§ Action item
Reproduce the material that follows, please, but only from its first line to the line containing "Bogenschießen (100, 406)", inclusive.
----- Source material -----
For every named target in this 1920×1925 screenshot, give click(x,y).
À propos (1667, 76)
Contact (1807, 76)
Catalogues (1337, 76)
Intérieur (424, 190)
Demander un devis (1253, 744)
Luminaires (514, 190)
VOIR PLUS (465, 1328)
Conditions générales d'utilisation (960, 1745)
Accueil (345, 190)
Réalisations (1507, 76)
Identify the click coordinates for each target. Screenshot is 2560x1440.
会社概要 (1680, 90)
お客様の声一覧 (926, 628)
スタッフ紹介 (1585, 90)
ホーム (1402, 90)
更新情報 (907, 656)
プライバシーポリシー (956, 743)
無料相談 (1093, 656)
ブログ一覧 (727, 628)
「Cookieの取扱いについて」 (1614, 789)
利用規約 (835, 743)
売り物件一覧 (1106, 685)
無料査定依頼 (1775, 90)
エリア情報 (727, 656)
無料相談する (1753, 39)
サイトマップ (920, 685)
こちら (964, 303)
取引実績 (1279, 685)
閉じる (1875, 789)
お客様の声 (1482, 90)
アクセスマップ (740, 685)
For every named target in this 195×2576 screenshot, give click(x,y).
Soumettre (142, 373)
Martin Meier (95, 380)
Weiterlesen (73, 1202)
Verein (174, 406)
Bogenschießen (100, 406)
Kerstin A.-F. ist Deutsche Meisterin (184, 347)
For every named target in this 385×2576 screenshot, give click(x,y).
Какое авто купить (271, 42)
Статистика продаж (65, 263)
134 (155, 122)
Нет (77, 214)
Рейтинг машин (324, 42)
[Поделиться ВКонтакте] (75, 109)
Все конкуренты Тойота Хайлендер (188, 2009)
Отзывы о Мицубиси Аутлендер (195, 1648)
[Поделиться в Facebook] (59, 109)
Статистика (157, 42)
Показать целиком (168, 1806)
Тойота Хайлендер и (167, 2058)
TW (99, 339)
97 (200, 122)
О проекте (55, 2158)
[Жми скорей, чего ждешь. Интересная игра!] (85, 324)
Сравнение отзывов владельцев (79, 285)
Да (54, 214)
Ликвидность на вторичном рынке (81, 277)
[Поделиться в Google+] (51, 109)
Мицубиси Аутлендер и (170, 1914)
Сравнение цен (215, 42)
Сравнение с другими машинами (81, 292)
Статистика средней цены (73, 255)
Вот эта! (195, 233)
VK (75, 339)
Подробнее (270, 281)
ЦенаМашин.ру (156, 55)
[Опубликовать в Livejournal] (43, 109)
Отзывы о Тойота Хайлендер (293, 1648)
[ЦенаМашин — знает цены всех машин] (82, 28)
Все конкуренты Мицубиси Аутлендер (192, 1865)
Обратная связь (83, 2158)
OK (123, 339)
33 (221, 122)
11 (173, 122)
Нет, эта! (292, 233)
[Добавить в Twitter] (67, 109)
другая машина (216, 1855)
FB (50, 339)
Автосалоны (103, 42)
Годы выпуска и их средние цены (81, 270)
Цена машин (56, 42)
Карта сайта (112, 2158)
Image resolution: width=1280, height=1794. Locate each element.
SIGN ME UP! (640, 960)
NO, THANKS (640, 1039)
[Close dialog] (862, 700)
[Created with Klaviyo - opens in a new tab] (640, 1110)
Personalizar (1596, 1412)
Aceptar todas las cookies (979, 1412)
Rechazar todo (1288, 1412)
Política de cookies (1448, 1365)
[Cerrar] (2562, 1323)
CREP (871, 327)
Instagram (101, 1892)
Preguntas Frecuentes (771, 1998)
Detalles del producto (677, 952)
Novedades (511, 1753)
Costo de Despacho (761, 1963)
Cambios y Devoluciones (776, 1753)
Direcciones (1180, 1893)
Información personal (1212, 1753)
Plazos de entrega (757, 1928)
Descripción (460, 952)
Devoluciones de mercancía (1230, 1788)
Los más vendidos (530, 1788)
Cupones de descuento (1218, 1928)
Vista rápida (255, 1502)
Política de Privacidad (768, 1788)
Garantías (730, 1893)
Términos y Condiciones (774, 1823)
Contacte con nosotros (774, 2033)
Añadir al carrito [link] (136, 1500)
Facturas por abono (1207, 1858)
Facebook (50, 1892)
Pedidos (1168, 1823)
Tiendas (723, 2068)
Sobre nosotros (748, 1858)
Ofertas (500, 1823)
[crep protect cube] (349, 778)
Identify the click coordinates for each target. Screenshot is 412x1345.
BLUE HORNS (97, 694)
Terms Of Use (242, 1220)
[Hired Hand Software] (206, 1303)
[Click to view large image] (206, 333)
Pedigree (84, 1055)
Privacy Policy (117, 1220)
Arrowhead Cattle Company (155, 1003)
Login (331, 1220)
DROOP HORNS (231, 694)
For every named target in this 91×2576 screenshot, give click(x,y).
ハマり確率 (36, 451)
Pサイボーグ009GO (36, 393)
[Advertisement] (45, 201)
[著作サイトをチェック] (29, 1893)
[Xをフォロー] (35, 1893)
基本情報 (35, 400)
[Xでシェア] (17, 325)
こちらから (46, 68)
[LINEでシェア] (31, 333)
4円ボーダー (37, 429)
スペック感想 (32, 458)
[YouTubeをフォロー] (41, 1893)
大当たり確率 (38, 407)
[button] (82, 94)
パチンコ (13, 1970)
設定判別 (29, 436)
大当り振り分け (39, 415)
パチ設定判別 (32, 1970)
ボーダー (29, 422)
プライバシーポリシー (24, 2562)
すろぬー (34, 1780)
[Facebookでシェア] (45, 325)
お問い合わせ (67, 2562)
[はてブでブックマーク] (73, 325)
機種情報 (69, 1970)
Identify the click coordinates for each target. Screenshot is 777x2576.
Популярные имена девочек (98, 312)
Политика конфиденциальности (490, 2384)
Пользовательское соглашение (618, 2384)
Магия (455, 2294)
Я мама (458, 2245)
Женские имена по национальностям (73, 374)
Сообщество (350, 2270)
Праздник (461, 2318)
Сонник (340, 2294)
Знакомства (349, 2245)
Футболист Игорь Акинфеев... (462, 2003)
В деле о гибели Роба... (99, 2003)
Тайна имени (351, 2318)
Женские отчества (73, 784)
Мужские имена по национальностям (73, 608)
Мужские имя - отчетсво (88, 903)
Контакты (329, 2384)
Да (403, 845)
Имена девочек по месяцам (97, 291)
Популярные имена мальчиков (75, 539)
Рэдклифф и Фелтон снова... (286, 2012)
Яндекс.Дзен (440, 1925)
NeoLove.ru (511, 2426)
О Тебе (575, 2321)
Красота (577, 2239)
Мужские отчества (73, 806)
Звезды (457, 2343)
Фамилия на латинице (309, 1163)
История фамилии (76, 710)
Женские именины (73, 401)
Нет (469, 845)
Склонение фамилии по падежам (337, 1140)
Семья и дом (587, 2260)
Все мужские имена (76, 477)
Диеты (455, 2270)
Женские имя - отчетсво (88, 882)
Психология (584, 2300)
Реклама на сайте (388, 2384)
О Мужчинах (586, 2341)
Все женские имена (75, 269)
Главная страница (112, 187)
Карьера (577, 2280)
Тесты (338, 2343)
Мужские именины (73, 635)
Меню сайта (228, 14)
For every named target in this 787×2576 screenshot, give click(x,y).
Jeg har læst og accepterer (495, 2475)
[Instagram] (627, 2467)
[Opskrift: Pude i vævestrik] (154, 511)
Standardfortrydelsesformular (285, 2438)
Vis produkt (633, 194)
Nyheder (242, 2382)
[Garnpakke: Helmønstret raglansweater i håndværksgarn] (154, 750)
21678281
-----
§ Output for this task
For every named target in this 1920×1925 screenshot, give click(x,y).
À propos (1667, 76)
Contact (1807, 76)
Catalogues (1337, 76)
Intérieur (424, 190)
Demander un devis (1253, 744)
Luminaires (514, 190)
VOIR PLUS (465, 1328)
Conditions générales d'utilisation (960, 1745)
Accueil (345, 190)
Réalisations (1507, 76)
Identify the click coordinates for each target. Screenshot is 2560x1440.
会社概要 (1680, 90)
お客様の声一覧 (926, 628)
スタッフ紹介 (1585, 90)
ホーム (1402, 90)
更新情報 (907, 656)
プライバシーポリシー (956, 743)
無料相談 (1093, 656)
ブログ一覧 (727, 628)
「Cookieの取扱いについて」 (1614, 789)
利用規約 (835, 743)
売り物件一覧 (1106, 685)
無料査定依頼 (1775, 90)
エリア情報 (727, 656)
無料相談する (1753, 39)
サイトマップ (920, 685)
こちら (964, 303)
取引実績 (1279, 685)
閉じる (1875, 789)
お客様の声 (1482, 90)
アクセスマップ (740, 685)
For every named target in this 195×2576 screenshot, give click(x,y).
Soumettre (142, 373)
Martin Meier (95, 380)
Weiterlesen (73, 1202)
Verein (174, 406)
Bogenschießen (100, 406)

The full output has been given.